• _Problem to work on_
Reproduce every line of the items, starting at the beginning and ending at the line containing "(1171, 602)", with both ends included and the requests kept as they are. In the answers, multiply each coordinate by 0.95 and round it to a whole number, with halves rounded up.
>> Begin Excerpted data
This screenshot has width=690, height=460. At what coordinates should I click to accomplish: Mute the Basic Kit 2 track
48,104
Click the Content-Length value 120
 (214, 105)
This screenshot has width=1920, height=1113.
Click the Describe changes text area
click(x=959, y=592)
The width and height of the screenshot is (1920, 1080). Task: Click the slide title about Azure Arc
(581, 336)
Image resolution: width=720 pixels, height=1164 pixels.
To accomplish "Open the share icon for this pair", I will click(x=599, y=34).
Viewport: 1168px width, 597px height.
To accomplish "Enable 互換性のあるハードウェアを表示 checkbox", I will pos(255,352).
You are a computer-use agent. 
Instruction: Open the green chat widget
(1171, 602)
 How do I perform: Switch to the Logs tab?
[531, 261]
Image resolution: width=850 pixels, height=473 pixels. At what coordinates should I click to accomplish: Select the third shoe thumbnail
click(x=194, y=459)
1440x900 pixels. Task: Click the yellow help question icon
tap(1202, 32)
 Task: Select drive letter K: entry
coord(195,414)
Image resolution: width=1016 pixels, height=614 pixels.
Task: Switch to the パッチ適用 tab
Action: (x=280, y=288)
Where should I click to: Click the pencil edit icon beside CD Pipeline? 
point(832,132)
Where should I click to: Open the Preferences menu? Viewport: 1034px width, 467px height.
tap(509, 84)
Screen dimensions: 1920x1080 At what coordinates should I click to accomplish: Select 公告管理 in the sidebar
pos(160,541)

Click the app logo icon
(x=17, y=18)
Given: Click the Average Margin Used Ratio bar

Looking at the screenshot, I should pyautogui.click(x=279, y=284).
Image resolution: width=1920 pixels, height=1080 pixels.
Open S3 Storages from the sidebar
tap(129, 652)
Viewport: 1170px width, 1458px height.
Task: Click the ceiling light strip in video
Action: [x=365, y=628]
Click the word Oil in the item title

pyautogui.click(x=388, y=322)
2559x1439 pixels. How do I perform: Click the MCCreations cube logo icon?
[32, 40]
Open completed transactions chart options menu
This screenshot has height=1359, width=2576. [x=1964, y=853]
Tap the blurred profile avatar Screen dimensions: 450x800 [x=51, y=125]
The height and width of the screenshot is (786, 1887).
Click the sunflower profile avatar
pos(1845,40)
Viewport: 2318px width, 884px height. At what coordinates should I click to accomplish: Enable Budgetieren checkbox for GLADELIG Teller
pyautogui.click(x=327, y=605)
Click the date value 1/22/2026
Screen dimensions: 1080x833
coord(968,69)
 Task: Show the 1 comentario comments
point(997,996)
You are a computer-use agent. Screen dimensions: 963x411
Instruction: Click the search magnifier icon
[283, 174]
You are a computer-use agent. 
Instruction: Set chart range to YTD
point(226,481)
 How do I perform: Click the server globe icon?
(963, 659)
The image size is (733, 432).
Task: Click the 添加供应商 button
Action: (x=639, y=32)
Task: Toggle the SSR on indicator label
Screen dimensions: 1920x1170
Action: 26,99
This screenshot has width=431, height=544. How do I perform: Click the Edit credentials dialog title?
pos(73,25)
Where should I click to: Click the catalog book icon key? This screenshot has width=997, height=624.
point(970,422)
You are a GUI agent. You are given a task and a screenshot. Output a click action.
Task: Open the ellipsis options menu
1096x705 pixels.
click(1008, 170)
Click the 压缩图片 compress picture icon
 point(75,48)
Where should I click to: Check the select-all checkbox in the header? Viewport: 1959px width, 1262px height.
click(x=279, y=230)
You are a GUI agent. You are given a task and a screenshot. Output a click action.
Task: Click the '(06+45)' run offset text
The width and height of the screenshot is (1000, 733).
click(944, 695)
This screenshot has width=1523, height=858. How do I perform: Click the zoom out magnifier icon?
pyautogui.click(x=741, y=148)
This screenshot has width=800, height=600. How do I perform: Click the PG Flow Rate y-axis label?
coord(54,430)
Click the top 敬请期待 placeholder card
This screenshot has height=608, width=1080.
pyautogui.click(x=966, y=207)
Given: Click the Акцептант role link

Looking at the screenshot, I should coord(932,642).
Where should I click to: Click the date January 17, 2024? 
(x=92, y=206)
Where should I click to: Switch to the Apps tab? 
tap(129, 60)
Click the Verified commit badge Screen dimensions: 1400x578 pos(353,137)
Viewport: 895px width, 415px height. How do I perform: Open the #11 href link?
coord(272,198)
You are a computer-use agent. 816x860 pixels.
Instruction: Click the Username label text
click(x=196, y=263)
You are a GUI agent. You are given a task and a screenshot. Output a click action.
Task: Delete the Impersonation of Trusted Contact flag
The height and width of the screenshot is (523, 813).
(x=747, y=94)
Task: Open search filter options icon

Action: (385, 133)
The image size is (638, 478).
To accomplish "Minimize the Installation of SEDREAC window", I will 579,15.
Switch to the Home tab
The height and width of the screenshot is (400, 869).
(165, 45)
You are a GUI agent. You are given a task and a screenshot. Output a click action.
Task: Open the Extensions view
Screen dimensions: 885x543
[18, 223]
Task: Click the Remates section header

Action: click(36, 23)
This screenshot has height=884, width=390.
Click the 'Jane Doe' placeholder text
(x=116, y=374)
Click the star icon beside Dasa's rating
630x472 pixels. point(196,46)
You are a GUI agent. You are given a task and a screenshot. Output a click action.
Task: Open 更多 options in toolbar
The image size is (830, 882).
>> End Excerpted data
• _Exercise response_
This screenshot has width=690, height=460. At what coordinates should I click to accomplish: Mute the Basic Kit 2 track
46,99
Click the Content-Length value 120
 (203, 100)
This screenshot has width=1920, height=1113.
Click the Describe changes text area
click(x=911, y=562)
The width and height of the screenshot is (1920, 1080). Task: Click the slide title about Azure Arc
(552, 319)
Image resolution: width=720 pixels, height=1164 pixels.
To accomplish "Open the share icon for this pair", I will click(x=569, y=32).
Viewport: 1168px width, 597px height.
To accomplish "Enable 互換性のあるハードウェアを表示 checkbox", I will pos(242,334).
You are a computer-use agent. 
Instruction: Open the green chat widget
(1112, 572)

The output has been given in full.